Items from a data source:
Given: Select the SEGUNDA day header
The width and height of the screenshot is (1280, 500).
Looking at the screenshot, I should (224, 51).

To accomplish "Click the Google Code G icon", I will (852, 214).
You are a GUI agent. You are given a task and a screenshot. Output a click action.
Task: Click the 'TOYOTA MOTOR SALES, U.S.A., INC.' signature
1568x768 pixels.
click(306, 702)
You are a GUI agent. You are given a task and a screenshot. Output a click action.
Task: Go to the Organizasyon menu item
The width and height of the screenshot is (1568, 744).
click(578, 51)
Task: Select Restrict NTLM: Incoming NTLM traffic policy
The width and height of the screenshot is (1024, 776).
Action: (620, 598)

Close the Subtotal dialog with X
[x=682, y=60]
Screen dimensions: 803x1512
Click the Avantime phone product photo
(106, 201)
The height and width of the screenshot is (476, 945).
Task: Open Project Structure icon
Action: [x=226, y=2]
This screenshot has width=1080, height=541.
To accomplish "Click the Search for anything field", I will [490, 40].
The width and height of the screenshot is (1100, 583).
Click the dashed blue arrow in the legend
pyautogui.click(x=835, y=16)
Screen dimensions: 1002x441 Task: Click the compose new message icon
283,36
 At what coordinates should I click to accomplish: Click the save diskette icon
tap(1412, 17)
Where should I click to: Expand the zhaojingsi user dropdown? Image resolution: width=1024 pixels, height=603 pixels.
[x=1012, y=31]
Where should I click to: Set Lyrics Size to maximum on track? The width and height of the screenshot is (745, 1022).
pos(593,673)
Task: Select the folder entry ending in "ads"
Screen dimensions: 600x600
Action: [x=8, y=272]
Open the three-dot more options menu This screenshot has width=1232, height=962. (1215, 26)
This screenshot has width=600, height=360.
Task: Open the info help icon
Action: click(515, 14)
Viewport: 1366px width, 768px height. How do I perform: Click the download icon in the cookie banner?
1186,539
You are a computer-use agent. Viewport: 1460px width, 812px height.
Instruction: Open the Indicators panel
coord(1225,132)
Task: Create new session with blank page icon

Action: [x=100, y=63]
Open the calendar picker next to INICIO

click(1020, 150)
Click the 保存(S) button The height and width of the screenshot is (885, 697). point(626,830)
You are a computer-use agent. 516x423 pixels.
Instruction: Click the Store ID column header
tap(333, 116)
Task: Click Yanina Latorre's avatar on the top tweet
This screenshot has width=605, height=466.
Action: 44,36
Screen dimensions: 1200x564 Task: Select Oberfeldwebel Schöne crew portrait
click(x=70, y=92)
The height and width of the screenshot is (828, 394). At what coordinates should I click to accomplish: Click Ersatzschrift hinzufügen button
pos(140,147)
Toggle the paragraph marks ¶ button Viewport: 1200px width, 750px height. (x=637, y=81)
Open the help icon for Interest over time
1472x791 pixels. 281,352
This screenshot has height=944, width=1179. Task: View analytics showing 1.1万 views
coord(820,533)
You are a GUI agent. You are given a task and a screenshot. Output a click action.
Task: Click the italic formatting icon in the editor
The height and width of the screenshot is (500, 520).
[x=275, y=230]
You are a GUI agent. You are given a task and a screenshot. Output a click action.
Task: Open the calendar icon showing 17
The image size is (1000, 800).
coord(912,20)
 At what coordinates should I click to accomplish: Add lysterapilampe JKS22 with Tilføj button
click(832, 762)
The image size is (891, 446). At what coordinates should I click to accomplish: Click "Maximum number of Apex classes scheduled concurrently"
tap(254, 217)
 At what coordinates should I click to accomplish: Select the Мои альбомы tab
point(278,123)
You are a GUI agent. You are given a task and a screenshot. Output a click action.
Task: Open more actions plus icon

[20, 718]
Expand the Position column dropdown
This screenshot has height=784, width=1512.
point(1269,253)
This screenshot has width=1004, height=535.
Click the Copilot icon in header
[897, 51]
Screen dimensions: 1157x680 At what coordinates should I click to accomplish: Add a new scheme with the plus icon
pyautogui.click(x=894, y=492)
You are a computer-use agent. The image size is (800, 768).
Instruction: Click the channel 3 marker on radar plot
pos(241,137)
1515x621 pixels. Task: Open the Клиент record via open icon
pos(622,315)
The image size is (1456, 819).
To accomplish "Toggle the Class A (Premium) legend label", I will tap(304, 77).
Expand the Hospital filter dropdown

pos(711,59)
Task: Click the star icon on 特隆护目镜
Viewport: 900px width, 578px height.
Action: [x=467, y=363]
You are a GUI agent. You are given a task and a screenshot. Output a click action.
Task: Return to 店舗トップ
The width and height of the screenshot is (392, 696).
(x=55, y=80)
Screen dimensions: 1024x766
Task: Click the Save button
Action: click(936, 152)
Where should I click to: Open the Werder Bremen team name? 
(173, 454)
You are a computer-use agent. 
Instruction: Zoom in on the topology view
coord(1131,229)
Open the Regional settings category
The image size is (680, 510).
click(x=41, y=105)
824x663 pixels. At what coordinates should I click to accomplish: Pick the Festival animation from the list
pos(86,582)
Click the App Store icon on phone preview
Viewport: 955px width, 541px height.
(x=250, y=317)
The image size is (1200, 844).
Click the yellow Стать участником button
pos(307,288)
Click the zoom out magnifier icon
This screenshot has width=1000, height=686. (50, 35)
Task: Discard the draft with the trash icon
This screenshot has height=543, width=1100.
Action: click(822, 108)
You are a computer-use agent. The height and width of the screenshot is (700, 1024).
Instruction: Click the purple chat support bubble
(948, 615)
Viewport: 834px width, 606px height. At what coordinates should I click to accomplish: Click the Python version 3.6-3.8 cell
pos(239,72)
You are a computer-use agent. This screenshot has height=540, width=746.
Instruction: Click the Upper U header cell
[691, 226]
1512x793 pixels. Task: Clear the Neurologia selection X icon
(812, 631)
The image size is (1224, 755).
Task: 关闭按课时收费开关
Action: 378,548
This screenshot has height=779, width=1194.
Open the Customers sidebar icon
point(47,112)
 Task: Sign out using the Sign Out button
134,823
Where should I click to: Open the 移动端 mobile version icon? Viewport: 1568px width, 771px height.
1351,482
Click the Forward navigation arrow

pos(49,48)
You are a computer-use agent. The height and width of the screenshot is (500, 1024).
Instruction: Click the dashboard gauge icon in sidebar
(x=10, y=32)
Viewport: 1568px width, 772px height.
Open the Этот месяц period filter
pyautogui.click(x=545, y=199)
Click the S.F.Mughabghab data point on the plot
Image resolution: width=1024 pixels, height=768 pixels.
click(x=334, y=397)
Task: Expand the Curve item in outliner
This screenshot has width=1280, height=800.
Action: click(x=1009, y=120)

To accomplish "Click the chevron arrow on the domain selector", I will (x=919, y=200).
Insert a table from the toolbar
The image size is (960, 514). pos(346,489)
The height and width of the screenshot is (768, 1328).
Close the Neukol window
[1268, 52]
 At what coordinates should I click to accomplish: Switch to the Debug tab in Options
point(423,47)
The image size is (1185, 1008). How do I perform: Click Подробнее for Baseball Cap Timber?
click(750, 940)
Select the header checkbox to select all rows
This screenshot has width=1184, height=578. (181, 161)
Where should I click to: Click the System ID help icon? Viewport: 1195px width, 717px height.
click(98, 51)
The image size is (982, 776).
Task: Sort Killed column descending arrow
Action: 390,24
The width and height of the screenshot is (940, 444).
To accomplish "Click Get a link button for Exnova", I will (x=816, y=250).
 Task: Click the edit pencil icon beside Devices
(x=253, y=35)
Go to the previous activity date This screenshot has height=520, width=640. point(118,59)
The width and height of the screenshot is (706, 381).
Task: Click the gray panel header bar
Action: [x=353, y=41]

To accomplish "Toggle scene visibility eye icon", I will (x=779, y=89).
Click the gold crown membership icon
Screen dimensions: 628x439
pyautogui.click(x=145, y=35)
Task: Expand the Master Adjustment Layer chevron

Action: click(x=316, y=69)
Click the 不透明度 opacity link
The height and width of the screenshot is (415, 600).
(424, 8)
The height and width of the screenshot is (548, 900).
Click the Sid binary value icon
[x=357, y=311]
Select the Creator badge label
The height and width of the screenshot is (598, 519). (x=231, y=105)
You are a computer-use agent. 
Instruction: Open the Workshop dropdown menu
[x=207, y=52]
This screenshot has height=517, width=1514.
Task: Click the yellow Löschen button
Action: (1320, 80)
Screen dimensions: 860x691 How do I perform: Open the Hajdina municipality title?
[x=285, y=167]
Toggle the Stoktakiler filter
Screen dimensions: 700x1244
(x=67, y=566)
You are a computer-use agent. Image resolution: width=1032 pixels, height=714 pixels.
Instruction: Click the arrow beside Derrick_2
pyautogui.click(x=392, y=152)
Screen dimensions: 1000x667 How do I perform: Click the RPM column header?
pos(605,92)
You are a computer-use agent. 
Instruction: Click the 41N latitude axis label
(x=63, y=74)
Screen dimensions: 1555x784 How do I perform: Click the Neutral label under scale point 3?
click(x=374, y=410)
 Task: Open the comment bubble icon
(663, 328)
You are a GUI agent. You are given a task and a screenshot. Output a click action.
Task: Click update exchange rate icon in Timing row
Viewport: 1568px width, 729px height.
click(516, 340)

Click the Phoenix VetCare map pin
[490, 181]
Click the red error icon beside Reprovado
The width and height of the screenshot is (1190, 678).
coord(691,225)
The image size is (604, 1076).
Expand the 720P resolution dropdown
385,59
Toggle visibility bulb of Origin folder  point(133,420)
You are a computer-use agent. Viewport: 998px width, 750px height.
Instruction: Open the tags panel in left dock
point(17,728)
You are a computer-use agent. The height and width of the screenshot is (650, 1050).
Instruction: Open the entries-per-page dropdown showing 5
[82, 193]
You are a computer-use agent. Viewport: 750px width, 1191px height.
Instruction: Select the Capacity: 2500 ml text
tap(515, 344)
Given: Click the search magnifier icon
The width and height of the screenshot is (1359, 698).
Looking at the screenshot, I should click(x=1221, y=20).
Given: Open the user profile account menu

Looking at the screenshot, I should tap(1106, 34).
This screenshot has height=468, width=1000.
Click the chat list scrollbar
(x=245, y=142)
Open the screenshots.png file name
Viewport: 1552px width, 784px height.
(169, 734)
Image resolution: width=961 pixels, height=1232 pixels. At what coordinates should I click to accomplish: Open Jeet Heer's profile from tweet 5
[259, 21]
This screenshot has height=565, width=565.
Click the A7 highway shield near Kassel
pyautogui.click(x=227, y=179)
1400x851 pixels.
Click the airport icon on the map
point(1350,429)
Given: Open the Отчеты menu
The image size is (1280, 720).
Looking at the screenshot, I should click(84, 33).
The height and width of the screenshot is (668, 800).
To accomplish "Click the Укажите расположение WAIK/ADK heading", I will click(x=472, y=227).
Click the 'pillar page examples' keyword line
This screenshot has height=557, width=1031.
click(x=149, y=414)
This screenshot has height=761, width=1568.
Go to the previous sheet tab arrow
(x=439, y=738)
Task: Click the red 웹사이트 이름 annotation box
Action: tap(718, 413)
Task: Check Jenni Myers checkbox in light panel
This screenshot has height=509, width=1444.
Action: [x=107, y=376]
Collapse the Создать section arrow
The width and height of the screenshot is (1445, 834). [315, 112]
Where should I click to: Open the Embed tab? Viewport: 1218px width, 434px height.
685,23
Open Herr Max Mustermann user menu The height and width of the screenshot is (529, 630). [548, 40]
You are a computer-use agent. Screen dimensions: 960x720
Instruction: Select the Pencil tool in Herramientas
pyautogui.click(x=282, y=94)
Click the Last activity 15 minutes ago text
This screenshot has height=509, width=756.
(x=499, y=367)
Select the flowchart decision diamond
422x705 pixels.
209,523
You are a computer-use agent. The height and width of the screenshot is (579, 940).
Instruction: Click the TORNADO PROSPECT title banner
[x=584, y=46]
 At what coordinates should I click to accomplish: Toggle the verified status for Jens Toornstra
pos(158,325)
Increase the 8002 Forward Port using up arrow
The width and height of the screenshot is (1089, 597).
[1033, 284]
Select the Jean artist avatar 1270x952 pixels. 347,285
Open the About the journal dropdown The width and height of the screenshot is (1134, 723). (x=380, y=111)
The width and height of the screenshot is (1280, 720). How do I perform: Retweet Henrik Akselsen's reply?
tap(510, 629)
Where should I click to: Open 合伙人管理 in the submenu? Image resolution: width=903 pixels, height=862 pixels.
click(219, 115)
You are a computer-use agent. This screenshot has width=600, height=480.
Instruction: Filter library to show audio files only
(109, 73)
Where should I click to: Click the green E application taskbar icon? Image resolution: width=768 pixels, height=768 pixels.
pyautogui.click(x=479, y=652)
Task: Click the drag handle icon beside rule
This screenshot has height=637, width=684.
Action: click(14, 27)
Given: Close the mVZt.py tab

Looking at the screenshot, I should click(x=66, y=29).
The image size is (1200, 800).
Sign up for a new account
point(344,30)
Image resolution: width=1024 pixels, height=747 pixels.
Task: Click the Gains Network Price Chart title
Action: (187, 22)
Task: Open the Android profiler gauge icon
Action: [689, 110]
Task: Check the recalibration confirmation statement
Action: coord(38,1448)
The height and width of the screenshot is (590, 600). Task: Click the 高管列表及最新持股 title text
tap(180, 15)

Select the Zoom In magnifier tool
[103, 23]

TASK REQUIREMENTS - If a line in the entries holds the word "folder", count it. Report the total only.

EXERCISE RESPONSE - 2